Mit den Händen denken: Biodiversität schaffen am Günnemann-Kotten
Wie können wir mit unserem Handeln nachhaltige Systeme schaffen und aktiv zum Erhalt unseres Planeten und der Menschheit beitragen? Was bedeutet eigentlich Biodiversität, und wie stärken wir sie? Wie entsteht Veränderung und Handlungswillen für eine nachhaltige Entwicklung?
Mit diesen und weiteren Fragen möchten wir uns beschäftigen, und zwar hautnah im Sinne eines aktiven Erlebens am Günnemann-Kotten. In diesem Semester widmen wir uns der Aufgabe, den Günnemann-Kotten zu einem sogenannten „Trittsteinbiotop“ weiterzuentwickeln, um einen Lebensraum für verschiedene Arten zu schaffen und den Hof ökologisch aufzuwerten.

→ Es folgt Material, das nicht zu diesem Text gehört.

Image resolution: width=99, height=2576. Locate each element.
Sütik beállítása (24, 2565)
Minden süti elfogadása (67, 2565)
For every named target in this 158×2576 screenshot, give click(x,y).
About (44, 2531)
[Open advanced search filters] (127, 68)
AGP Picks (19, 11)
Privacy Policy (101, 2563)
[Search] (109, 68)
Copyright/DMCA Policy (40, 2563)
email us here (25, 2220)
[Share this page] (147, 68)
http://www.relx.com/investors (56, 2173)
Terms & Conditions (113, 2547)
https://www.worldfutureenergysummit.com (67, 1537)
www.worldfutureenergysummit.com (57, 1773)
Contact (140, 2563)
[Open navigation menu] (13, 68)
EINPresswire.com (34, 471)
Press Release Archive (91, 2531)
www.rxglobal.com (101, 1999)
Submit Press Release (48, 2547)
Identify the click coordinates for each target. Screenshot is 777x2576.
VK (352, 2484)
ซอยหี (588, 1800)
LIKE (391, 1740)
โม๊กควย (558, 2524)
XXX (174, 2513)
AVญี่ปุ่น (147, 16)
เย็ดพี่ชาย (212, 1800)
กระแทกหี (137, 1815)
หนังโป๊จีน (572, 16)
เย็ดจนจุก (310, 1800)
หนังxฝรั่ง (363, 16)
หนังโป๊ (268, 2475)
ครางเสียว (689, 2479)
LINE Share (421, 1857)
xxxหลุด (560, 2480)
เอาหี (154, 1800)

Euch interessieren Themen wie Biodiversität, Nachhaltigkeit und Ökosysteme, und ihr habt Lust, drei Seminartage draußen an der frischen Luft zu verbringen und wortwörtlich „mitzuackern“? Dann seid ihr hier richtig. Eurer Kreativität und eigenen Ideen sind dabei keine Grenzen gesetzt, und ihr könnt euch auf verschiedenste Weise einbringen.
Annalena Präger, M.Sc.
Ich arbeite als Researcherin im Forschungsbereich „Innovationslabore“ in der Abteilung „Nachhaltiges Produzieren und Konsumieren” am Wuppertal Institut für Klima, Umwelt, Energie. Das bedeutet konkret, dass ich mich damit beschäftigte, wie wir eine nachhaltigere Welt und Gesellschaft für uns alle gestalten können und dabei auf beiden Seiten, nämlich einerseits in der Produktion und andererseits auf der Konsumseite, ansetzen. Den größten Hebel sehe ich in der Bildung, weshalb mein Forschungsschwerpunkt Bildung für Nachhaltige Entwicklung (BNE) ist. Mich begeistert es, auf transdisziplinäre Weise gemeinsam mit verschiedensten Menschen Zukunftskompetenzen zu entwickeln und dabei selbst ständig Neues zu lernen.
Ziele & Kompetenzen
Thematische Schwerpunkte:
Nachhaltige Entwicklung, Biodiversität, Systems Thinking, Quartiersentwicklung und Reallabore, Transdisziplinarität
Lernergebnisse:
Die Studierenden kennen das Leitbild der nachhaltigen Entwicklung und verstehen insbesondere die ökologische Problemlagen. Sie haben nicht nur ein allgemeines Verständnis von Biodiversität, sondern wissen auch, wie es um die Biodiversität spezifisch am Günnemann-Kotten steht und welche Relevanz sie hat. Die Studierenden sind in der Lage, eigenständig Strategien und Maßnahmen für die Steigerung der Biodiversität am Günnemann-Kotten und die ökologische Aufwertung des Hofs zu entwickeln und umzusetzen. Dabei sind sie fähig, sich transdisziplinär, in Zusammenarbeit mit verschiedenen Akteursgruppen mit dem Thema auseinanderzusetzen. Die Studierenden verstehen komplexe Systeme und können mit den Zusammenhängen und Eigenschaften der Systeme am Günnemann-Kotten arbeiten. Sie sind in der Lage, selbstwirksam zu handeln und haben Gestaltungskompetenzen erlernt bzw. gefördert.